What should have been the purpose of the repair shop? Provide spares 'just in time' to field engineers. Measuring this would have ensured that only those items needed for customers were repaired and, consequently, there would have been less waste. To optimise the repair shop managers needed to be able to predict the demand for spares (by type of spare) and then work to cut time between demand and supply. What should have been the purpose of call handling? To respond to customers' demands. Any call-handling organisation should be thought about in terms of helping the customer 'pull value' from the organisation. If and when that is achieved, service improves and costs fall. To make a start, managers need reliable measures of the types of customer calls coming in. Next they need to work on what the 'value' is for the customer for each type of call and then they can get into understanding how their organisation currently responds to each type. When managers learn to strip away unnecessary work, only doing the 'value' work, service improves and costs fall.

Cost-based measures are incompatible with quality, 'just-in-time' and world class operations. Measurement must support ever-increasing excellence. Excellence begins with being able to distinguish between traditional thinking and world class thinking:




Traditional thinkingWorld class thinking
Top-downPerspectiveOutside-in
Targets and standards; related to budgetMeasuresValue, process and flow, related to purpose
Separated from workDecision-makingIntegrated with work


Decision-making and control

In most organisations budgetary measures are an instrument of management to control and evaluate people who work for them. Measures are turned into targets or standards that people are told to meet, regardless of whether the organisation is capable of meeting them. When the measure is beyond the organisation's capability, people will do anything they can to avoid grief. This is not bad behaviour, it is survival. If the measure is well within or below the organisation's capability, people are encouraged to relax - it is sometimes dangerous to be seen to be over target.

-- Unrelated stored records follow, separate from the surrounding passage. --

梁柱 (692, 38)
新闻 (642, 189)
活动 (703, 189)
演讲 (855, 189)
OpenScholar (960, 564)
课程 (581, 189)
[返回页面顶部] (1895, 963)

The paradox is that managers gain greater control of their organisations when they give up managing with financial measures and instead ensure that people who do the work have measures related to purpose in their hands. The measures must make sense to the people who do the work, such that they are valued and can be acted upon. Measurement is an essential pre-requisite of improvement and innovation. Without measures, people act in a vacuum; with measures, they can be freed to experiment and learn. As quality improves, productivity improves.
In world class organisations, managers spend less time reporting and more time leading action. Measures driven by the requirement for periodic reports become less relevant to promoting long-term organisational health.
Management effectiveness depends on integration of purpose, methods and measures, the foundations for learning and improvement. It starts with being prepared to change the way you think.